Problem description:
Write out, word for word, the part of the listing below that opens with the line containing "Virtual Showroom (15, 3)" and closes with the line containing "Krig og barns traumer (262, 193)", keeping both of those lines and adding no others.

Provided information:
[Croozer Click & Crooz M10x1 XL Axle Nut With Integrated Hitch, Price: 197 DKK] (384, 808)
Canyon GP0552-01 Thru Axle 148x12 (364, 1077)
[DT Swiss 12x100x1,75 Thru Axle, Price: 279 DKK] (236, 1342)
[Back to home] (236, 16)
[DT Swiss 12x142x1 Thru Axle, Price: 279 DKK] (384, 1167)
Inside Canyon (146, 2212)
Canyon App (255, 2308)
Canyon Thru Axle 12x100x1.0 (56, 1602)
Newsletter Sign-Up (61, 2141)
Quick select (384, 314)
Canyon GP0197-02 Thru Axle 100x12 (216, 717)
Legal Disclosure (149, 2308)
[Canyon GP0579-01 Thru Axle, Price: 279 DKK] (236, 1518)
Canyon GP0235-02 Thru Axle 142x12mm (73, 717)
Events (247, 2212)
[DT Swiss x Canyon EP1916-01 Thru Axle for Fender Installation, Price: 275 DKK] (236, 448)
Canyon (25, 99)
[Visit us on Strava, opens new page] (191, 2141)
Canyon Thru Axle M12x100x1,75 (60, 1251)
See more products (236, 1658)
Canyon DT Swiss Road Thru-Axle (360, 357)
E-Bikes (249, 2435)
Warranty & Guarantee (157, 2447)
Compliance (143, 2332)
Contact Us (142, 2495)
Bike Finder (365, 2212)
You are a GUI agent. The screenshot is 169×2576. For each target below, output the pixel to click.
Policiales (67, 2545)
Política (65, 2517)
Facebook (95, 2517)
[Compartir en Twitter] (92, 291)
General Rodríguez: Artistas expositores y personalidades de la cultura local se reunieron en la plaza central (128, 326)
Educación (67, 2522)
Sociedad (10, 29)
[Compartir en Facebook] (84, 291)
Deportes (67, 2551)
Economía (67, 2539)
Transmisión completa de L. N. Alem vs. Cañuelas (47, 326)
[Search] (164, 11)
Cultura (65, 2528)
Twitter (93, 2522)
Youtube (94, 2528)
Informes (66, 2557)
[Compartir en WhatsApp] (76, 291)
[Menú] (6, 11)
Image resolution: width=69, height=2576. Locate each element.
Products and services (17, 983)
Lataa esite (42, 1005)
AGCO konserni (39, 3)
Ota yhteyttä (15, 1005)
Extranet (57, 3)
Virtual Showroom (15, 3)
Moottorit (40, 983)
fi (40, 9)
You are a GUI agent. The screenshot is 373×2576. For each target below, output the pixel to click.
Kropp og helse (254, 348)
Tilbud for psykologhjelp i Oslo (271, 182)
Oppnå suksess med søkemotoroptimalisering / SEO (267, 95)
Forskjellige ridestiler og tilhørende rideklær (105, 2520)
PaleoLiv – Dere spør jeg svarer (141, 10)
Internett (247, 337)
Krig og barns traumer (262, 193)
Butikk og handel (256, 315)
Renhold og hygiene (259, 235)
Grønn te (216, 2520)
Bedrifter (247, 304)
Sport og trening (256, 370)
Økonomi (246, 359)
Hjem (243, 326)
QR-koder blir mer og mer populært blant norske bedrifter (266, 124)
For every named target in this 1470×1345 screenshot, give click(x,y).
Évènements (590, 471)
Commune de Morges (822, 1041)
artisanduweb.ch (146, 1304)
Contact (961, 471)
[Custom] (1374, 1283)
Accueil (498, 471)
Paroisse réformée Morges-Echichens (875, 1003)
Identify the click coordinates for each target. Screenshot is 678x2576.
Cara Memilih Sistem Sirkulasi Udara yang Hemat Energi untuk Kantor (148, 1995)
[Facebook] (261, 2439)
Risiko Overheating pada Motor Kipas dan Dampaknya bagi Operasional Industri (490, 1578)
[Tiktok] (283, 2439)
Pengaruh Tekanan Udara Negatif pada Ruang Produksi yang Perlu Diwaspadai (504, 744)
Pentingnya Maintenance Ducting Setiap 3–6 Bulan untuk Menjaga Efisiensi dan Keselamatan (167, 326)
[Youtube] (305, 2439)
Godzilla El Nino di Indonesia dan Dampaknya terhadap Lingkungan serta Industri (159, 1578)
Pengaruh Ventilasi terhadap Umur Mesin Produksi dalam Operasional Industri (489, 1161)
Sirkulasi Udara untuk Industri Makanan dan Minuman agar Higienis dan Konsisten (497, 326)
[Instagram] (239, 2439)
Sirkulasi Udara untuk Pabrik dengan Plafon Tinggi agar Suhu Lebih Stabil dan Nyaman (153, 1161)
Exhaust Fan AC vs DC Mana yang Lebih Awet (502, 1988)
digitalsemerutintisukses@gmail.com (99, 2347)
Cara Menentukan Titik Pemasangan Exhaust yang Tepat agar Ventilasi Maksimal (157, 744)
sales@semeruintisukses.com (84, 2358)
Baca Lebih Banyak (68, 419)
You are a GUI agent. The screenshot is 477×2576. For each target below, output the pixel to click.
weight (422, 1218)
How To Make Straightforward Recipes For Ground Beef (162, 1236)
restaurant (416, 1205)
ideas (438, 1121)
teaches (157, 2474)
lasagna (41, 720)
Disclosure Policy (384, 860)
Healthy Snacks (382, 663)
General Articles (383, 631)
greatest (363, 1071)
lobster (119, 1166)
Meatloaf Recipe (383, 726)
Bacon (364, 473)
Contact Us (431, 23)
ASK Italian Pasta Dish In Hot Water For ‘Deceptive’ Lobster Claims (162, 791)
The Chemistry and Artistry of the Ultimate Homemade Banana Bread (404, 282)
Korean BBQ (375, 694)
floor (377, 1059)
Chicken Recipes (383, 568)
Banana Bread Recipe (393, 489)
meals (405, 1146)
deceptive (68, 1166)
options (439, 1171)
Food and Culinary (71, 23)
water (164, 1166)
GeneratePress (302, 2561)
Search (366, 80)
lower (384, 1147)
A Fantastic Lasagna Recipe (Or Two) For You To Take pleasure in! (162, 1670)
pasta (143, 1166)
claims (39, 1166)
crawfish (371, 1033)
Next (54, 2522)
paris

Answer box:
Virtual Showroom (15, 3)
Moottorit (40, 983)
fi (40, 9)
You are a GUI agent. The screenshot is 373×2576. For each target below, output the pixel to click.
Kropp og helse (254, 348)
Tilbud for psykologhjelp i Oslo (271, 182)
Oppnå suksess med søkemotoroptimalisering / SEO (267, 95)
Forskjellige ridestiler og tilhørende rideklær (105, 2520)
PaleoLiv – Dere spør jeg svarer (141, 10)
Internett (247, 337)
Krig og barns traumer (262, 193)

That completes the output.